Amazon has blocked more than 1,800 job applications linked to suspected North Korean operatives. Amazon chief security officer Stephen Schmidt revealed the action publicly. He shared the details in a LinkedIn post. The applicants targeted remote IT positions across the company. They used stolen or fake identities to bypass hiring checks.
Remote Work Turned Into a Funding Channel
Schmidt said the applicants followed a clear and organized strategy. They sought employment, collected salaries, and funneled wages back to North Korea. The funds supported weapons development and state programs. Schmidt warned the activity likely affects the wider technology sector. He said US companies face the highest risk.
US and South Korean authorities have issued repeated alerts. They tracked online scams linked to North Korean operatives. Officials said these schemes increasingly target Western employers.
Surge in Suspicious Job Applications at Amazon
Amazon recorded a nearly one-third increase in suspicious applications over the past year.
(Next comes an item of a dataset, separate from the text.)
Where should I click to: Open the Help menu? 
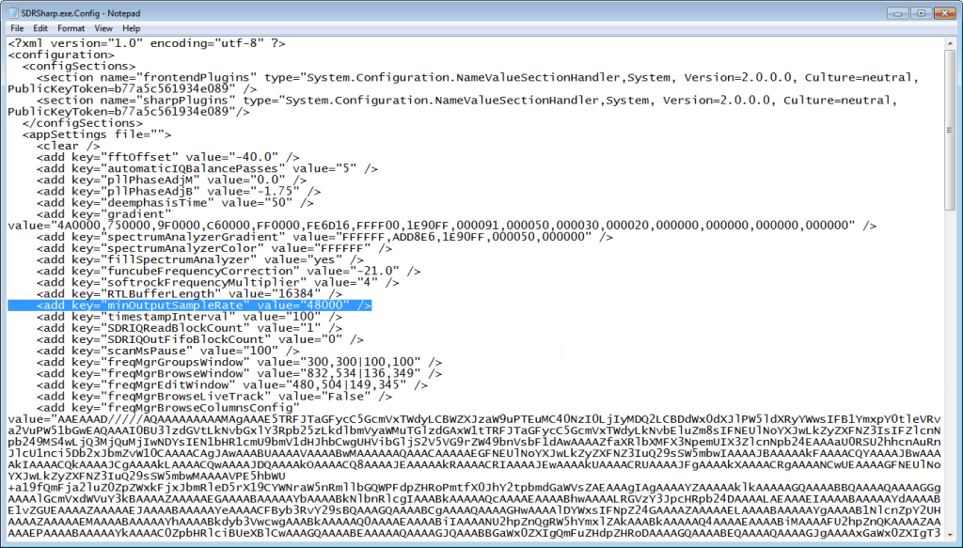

Schmidt said many operatives relied on partners inside the United States. These partners ran so-called laptop farms. The farms used computers physically based in the US. Operators controlled the machines remotely from abroad.
Amazon deployed artificial intelligence tools alongside staff verification. Employees screened applications and checked identity markers. The company relied on these measures to detect coordinated fraud.
Fraud Tactics Become More Sophisticated
Schmidt said the methods have grown increasingly advanced. Bad actors hijack dormant LinkedIn accounts using leaked credentials. They impersonate real software engineers to appear credible. Schmidt urged companies to report suspicious applications to authorities.
He advised employers to watch for warning signs. These include incorrectly formatted phone numbers and mismatched education histories. Such details often reveal fraudulent identities.
US Authorities Crack Down on Laptop Farm Networks
In June, the US government uncovered 29 illegal laptop farms nationwide. North Korean IT workers operated the farms remotely. They relied on stolen or forged American identities. The Department of Justice said the scheme helped secure jobs at US companies.
Prosecutors also charged US brokers who assisted the operation. In July, a woman from Arizona received a prison sentence exceeding eight years. She ran a large laptop farm network. The operation placed workers at more than 300 US companies. Authorities said the scheme generated more than $17m in illegal gains for her and Pyongyang.